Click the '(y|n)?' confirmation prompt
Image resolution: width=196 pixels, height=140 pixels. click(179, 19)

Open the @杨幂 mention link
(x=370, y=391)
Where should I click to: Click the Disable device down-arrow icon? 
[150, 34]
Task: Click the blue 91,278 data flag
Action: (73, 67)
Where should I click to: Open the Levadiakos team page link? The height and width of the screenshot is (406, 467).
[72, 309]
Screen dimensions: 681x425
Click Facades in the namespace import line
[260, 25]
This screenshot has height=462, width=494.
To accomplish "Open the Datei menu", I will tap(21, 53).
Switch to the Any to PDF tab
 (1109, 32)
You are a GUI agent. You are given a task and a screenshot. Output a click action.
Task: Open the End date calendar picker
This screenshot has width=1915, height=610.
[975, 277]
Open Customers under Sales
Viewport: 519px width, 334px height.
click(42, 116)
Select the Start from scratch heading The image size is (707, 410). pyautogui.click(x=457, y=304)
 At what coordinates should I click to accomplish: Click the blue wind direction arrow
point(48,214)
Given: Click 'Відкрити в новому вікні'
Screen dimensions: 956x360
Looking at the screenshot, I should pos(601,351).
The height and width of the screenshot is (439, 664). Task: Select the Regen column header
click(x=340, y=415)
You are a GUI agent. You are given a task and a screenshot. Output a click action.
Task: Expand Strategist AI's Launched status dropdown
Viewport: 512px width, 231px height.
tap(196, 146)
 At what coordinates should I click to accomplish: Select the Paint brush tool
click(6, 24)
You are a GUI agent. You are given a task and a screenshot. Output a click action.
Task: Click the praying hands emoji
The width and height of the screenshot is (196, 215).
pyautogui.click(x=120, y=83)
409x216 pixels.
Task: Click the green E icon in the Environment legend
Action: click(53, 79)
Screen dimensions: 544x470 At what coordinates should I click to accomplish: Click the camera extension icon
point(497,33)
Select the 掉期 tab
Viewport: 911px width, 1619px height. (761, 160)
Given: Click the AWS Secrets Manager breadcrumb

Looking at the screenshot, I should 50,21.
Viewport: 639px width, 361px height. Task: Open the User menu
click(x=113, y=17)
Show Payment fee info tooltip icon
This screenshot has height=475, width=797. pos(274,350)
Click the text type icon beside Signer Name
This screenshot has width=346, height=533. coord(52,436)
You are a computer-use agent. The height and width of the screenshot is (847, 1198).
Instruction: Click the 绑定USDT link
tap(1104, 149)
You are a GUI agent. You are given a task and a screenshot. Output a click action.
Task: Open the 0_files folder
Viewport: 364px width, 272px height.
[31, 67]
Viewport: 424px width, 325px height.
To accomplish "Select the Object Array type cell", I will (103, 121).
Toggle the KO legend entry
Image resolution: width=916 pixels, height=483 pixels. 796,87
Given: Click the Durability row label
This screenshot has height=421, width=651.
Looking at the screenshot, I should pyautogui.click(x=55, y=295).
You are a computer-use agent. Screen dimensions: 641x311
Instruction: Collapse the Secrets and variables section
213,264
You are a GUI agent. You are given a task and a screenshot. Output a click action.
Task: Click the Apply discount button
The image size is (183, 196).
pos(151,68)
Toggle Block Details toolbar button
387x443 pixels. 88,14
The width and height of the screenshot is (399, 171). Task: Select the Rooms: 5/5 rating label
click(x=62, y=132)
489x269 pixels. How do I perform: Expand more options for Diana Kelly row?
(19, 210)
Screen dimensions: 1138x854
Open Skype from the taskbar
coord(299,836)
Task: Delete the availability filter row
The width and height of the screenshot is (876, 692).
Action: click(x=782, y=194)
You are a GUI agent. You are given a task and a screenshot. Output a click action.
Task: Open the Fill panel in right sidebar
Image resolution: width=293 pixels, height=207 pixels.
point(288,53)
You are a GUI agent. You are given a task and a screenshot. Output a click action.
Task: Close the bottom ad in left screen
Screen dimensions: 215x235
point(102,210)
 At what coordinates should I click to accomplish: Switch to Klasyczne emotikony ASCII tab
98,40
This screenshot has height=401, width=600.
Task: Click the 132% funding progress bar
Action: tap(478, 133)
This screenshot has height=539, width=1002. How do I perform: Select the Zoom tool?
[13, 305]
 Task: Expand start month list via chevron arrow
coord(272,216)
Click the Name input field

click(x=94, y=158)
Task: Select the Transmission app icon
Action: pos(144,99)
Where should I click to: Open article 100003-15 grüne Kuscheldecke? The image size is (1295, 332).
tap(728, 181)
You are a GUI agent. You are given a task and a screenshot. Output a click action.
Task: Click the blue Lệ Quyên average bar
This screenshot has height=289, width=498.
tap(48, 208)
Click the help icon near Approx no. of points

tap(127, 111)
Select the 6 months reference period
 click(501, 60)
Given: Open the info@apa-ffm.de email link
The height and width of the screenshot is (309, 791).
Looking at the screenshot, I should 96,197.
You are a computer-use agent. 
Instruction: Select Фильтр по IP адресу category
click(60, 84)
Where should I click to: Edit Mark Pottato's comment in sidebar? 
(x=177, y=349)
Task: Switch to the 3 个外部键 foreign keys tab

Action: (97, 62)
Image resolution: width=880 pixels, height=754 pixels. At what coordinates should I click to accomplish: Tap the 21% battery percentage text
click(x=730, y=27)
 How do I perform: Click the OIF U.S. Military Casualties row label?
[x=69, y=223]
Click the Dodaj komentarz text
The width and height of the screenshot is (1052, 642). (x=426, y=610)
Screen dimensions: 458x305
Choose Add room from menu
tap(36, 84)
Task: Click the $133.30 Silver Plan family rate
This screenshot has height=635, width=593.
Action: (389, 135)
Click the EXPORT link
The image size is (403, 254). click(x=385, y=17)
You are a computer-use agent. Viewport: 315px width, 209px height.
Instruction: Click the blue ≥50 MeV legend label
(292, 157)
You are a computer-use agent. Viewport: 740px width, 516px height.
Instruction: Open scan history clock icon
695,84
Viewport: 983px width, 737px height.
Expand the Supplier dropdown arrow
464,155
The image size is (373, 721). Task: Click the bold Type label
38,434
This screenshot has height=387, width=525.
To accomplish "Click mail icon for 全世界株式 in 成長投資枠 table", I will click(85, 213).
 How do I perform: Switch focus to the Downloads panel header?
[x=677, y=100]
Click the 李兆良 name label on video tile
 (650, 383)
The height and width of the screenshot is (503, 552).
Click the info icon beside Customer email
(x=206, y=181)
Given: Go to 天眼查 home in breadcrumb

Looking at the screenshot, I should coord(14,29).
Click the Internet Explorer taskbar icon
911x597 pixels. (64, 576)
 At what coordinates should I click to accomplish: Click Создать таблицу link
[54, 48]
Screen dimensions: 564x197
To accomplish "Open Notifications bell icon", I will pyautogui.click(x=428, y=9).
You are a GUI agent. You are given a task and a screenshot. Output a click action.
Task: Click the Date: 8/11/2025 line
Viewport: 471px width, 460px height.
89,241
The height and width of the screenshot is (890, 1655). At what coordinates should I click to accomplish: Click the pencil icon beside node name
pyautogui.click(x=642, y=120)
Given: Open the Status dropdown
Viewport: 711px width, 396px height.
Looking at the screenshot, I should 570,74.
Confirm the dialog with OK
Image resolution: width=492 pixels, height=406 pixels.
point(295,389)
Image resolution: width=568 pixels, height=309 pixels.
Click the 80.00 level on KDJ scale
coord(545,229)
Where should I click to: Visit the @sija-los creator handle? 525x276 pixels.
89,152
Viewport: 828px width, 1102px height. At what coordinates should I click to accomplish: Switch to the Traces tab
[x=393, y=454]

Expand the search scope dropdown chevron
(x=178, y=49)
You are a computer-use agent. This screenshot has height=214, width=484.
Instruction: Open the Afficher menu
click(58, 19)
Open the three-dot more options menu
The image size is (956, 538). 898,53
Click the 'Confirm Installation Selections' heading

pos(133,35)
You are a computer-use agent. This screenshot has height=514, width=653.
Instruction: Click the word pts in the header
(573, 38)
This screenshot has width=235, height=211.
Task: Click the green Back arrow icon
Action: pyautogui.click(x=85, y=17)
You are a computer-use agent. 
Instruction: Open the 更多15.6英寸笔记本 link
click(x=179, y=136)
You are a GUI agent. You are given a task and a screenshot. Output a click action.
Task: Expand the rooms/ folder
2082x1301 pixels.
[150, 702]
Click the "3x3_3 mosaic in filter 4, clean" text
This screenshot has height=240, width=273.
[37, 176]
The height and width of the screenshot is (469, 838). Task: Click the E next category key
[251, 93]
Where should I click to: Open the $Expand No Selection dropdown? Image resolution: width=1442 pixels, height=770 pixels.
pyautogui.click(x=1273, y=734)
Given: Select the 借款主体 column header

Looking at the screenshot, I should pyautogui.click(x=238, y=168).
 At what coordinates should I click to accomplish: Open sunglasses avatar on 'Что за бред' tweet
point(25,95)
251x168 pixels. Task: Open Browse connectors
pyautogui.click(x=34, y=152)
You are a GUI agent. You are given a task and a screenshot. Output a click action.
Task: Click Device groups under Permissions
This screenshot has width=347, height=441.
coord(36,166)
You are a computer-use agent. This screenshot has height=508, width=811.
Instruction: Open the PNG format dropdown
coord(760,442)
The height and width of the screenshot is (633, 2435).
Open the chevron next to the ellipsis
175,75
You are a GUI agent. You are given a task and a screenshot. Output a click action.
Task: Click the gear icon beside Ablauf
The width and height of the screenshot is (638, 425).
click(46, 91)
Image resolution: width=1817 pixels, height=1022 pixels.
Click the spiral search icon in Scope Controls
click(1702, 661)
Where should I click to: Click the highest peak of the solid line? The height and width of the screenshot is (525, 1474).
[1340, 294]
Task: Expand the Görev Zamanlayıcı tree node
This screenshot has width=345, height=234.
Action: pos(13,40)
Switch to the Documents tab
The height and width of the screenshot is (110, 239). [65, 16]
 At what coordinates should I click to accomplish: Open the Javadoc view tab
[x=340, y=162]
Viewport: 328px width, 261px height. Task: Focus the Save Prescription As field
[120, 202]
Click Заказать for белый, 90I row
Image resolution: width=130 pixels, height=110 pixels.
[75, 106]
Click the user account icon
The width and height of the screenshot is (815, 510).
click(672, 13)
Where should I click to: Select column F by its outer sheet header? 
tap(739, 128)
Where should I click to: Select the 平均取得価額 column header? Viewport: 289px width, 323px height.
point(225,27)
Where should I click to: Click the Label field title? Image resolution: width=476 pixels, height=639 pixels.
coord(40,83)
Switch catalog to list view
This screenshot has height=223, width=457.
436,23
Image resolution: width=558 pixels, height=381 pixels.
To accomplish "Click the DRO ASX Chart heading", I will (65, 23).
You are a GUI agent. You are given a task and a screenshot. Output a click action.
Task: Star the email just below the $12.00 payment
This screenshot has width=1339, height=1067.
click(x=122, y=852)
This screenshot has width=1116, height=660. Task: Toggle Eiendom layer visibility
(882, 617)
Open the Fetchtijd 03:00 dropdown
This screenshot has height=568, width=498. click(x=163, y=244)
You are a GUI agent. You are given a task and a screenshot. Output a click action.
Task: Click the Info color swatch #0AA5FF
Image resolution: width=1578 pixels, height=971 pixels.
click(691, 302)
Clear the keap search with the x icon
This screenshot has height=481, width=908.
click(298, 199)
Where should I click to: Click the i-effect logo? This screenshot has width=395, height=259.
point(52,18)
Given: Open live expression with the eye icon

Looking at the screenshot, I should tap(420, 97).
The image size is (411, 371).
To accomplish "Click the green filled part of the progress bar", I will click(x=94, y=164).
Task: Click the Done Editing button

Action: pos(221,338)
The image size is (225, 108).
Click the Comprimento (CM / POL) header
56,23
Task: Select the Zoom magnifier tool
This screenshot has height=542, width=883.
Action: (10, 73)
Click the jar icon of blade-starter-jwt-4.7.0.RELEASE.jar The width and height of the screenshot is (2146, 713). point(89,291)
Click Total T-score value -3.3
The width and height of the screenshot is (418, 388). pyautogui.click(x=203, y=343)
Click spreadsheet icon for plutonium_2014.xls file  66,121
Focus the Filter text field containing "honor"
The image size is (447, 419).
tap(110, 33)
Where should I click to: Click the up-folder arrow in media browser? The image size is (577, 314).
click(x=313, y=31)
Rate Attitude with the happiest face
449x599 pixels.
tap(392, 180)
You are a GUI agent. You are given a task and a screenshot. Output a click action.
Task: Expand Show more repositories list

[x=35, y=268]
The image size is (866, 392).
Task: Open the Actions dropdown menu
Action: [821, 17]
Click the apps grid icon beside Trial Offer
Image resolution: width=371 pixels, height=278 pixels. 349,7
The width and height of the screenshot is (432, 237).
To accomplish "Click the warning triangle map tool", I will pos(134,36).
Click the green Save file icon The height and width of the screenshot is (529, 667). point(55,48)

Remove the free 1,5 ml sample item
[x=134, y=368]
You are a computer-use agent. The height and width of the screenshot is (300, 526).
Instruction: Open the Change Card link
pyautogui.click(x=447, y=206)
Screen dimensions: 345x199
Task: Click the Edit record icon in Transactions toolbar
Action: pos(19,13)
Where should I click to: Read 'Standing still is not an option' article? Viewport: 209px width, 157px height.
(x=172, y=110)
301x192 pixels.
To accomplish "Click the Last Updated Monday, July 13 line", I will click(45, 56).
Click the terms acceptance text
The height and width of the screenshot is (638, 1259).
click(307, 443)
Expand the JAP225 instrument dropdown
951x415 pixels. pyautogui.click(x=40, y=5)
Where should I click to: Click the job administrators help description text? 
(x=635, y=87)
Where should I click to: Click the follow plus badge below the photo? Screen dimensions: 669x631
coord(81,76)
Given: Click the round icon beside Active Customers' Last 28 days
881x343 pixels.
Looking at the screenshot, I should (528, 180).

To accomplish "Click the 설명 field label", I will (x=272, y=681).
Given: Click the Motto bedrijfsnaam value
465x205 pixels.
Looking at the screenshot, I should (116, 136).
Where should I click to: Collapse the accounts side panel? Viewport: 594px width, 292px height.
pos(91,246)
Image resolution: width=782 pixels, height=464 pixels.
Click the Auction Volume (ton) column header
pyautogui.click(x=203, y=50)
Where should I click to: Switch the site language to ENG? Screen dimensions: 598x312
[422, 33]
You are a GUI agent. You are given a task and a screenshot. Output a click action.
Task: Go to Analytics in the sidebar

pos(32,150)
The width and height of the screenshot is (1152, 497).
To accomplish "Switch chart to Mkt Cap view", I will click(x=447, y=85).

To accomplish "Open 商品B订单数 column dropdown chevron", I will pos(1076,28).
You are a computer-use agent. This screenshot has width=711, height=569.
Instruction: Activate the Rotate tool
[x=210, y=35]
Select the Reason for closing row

• Task goal: Provide only the number of lines in the records containing the string "under".

• Your solution: 2